Wednesday, 1 August 2012

Shared Parenting – The proposals…

The topic of the government’s proposal to alter current legislation to reinforce the expectation that, where safe, children should have involvement with both parents formed a post of mine in May.

I am a little behind I’m afraid (hazards of life and work!)
Those of you who read my earlier post will know that my view was (and remains) that the Court and family law system as a whole already works from the starting point that children should have the benefit of a good quality relationship with both parents, where safe to do so. I remain of the view that messing around with current legislation is not necessary and, in fact, potentially more confusing for parents.
Nevertheless, there is now in place a consultation as regards options to achieve the government’s desired result – closing 5th September 2012.
The governments preferred option is to “require the Court to work on the presumption that a child’s welfare is likely to be furthered through safe involvement with both parents – unless the evidence shows this not to be safe or in the child’s best interests.”
Other options are:

1.      to require the Courts to have regard to a principle that a child’s welfare is likely to be furthered through involvement with both parents.

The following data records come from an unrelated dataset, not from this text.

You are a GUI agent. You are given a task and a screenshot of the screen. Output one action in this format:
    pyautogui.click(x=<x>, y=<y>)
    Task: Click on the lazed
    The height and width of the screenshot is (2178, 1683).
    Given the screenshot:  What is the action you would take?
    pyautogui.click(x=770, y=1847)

2.      providing that the Court’s starting point in making decisions about children’s care is that a child’s welfare is likely to be furthered through involvement with both parents

3.      inserting, as an additional factor that the Court must consider, the further involvement of both parents.
In terms of the government’s preferred option, like I say, I know of no Judge or Solicitor who would presume otherwise and I don’t consider that any such amendment to expressly set out the presumption will alter the way in which the Court deals with these types of issues
…but how will this be construed by parents in the heat of court proceedings or separation – ultimately it is this that matters, it is clients and their views or perceptions that drive matters through Court. It isn’t beyond belief that in their minds the proposed presumption will relate to equal division of responsibility and, as part of that, time.
Already there have been comments made in the media that fuel such a thought process - “father’s to get equal access rights” being just one. However much the government makes it clear that equal time is not their focus, it will not be ministers trying to explain that to parents in Court.
The government’s argument for such amendment to legislation is that it will assist separating parents and will mean less cases reaching Court. There appears to have been little given to the fact that some 90% of separating couples never reach Court and the remaining 10% ordinarily involve multiple issues and problems.
How will introducing some starting point or presumption help those parents?  it is more likely to further entrench them against each other, leading to longer cases, more hostility and argument over what constitutes sufficient “involvement” with the child.
I have seen several cases where parties’ parenting styles have been different (neither worse nor better than the other but different) with one parent seeking at every opportunity to involve themselves when the children are with the other, criticising the other’s approach – where will the line be drawn?
Further, there appears to be little thought given to how the proposed presumption of “co-operative parenting” will be rebutted. How will the Court identify those cases in which the presumption should not apply? What guidelines are there to be?
Fundamentally, I wonder where the government’s evidence for the necessity of such amendments comes from. There is certainly a perception amongst some people that the Family Courts are biased in some way towards one parent but no evidence that that perception is based on fact. Where is the need for amendment?
Are we to legislate now just to remove or deal with people’s perceptions, however inaccurate they may be?
That will be next to impossible in Family law, where the Court’s quite rightly have wide discretion to act with the child’s welfare as their paramount consideration. Almost every case will see someone come away without all that they wanted and a “perception” that the Court has favoured the other – this seems to be despite all that the judges do to make it clear that their focus is the child.
One thing is clear, the government is set on this course irrespective of the views of Family law professionals or the conclusion of the Family Justice Review – we can only hope that, whichever option is chosen, clear information is given to parents to avoid further incorrect perceptions being formed.